THE trio that owns Edinburgh fund manager Cartesian Capital Partners has embarked on a sales drive on both sides of the Border after completing its separation from previous joint venture partner Ignis Asset Management.
Cartesian has a relatively small £120 million in assets under management after the cutting of ties with Glasgow-based Ignis relieved it of around one-third of its funds, although this was relatively low-margin business.
Andrew Kelly, a partner in the business alongside fellow investment manager Jeremy Hall and company secretary Susan Rafferty, said that the focus during the recent transition period was on retaining clients.
"We made sure that investors were kept up to speed. We got good support from them."
He added: "The vast majority of the third-party money came over."
A key negotiation was ensuring that the firm's funds remained on the investment platforms that are a central part of modern retail financial services.
After completing an 18-month transition in July and hiring Helen Adam, a 23-year veteran of Stewart Ivory, Bankers Trust and RBC as its chief operating officer, the emphasis at Cartesian has now switched to bringing in new investors.
Current clients of the house, which was established in December 2005, include a local authority pension fund and a Scottish life assurer as well as those who have come via wealth managers or private individuals who own direct stakes in its funds.
"We are finally getting around," Mr Kelly said. "We have had meetings with some of the big investors in London. A lot are familiar with us and it is a question of getting back around again."
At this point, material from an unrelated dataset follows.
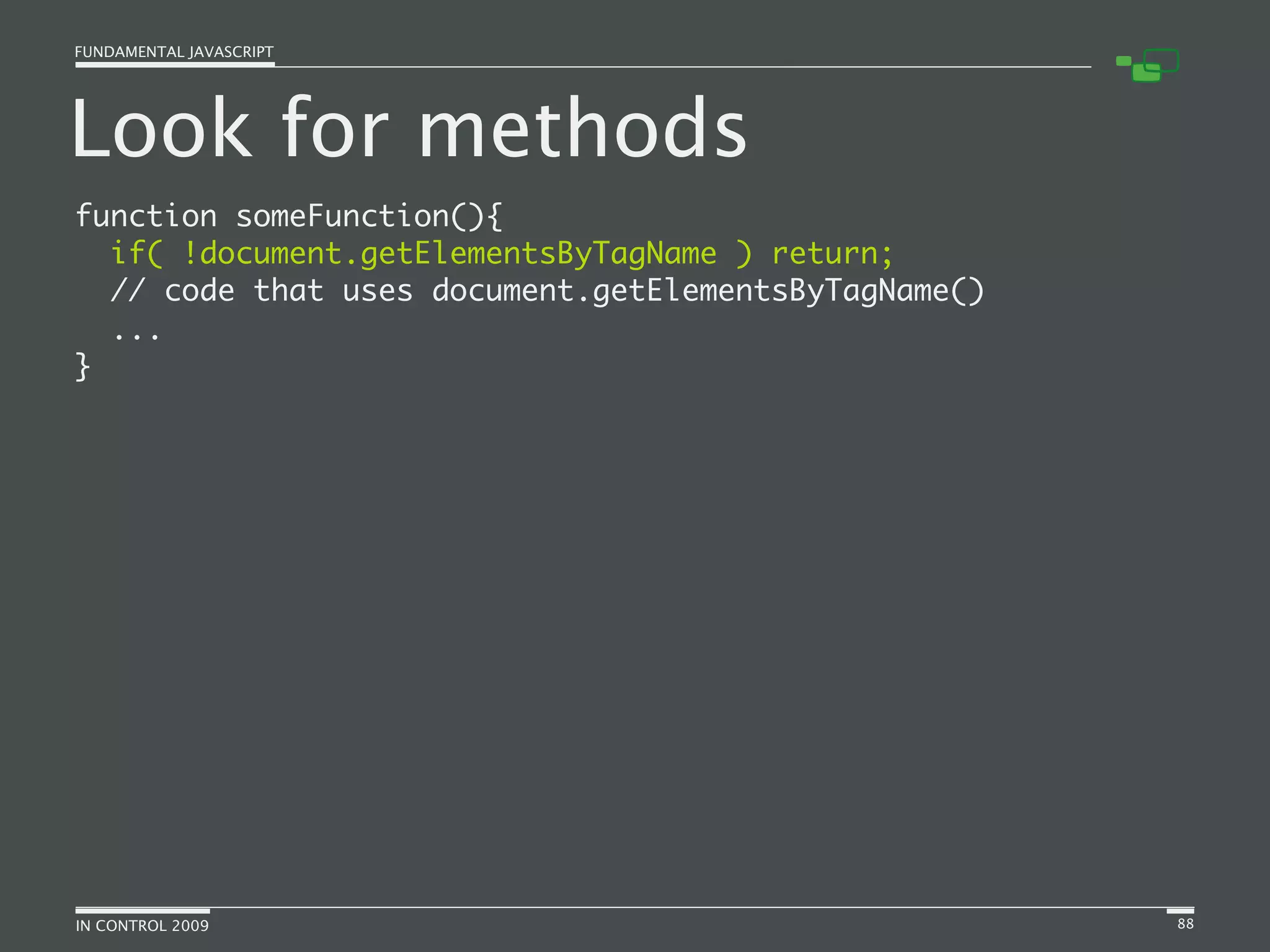Click the closing curly brace
Image resolution: width=1270 pixels, height=952 pixels.
click(x=82, y=366)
Cartesian also plans to seek out assets closer to home.
"We need to get access to people in Aberdeen, Glasgow, Inverness. It should be home territory for us," Mr Kelly said. "We are gradually building up that contact structure. It is a priority."
Cartesian runs a UK Opportunities Fund, which is a conventional fund investing UK equities. It has two funds, UK Enhanced Alpha and the UK Absolute Alpha, that can short, or bet against companies their managers think are going to struggle, as well as holding shares in those they think will do well.
Cartesian also runs a mandate for a US institutional investor.
"We are profitable," Mr Kelly said. "The base fees are based on some pretty prudent assumptions."
He added: "Being based in Scotland or not in London is a big help in terms of keeping costs down."
There are performance fees on three of Cartesian's portfolios, which doubled revenues in four of the past seven years.
"Clearly we live or die in delivering our clients good performance," Mr Kelly said. "If you do not do that, you have got a problem. That is fine, it keeps us focused."
The firm, currently based in the capital's Melville Street, is hunting for new premises in anticipation of adding to its current five-strong workforce over the next 18 months.
"We need to evolve," Mr Kelly said.
He added: "We are fired up about owning our own business. We are constantly being approached by people who want to work with us, who get the enthusiasm."
Mr Kelly, like Mr Hall a former staffer at Edinburgh rival SVM, is a strong believer in the strength of the UK economic recovery.
"The UK is a pretty healthy place," he said.
He anticipates growth figures outstripping expectations in the coming months as consumer confidence rises.
But he does believe there could be share price falls in lackluster companies that were swept up in last year's equity market surge.
"I would say the market in aggregate is fairly valued," Mr Kelly said.
Mr Kelly, a qualified actuary who used to work at insurer Standard Life, said independence would have a muted impact on the company because its funds were registered south of the Border.
But he cautioned that the uncertainty created by the referendum could deter companies making investments in Scotland.
"If you do not have the substantial detail how can you take that decision?" he said.